::: GIVEN ENTRIES :::
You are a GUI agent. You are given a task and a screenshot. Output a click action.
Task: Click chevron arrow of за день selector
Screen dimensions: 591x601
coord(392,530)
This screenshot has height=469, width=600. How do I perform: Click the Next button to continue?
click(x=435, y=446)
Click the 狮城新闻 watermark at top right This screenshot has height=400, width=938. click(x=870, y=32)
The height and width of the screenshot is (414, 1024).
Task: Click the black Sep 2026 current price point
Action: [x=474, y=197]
:::
::: GIVEN ENTRIES :::
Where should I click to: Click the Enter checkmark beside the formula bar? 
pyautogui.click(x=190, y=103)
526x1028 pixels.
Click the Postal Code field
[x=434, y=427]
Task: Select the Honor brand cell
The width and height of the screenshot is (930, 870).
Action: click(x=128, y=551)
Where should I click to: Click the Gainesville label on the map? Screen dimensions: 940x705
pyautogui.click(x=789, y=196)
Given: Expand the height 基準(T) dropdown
:::
Of the entries listed above, reproduce only the lines starting at the line containing "Where should I click to: Click the Gainesville" and ending at the line containing "Given: Expand the height 基準(T) dropdown". Include both, exactly as they stand.

Where should I click to: Click the Gainesville label on the map? Screen dimensions: 940x705
pyautogui.click(x=789, y=196)
Given: Expand the height 基準(T) dropdown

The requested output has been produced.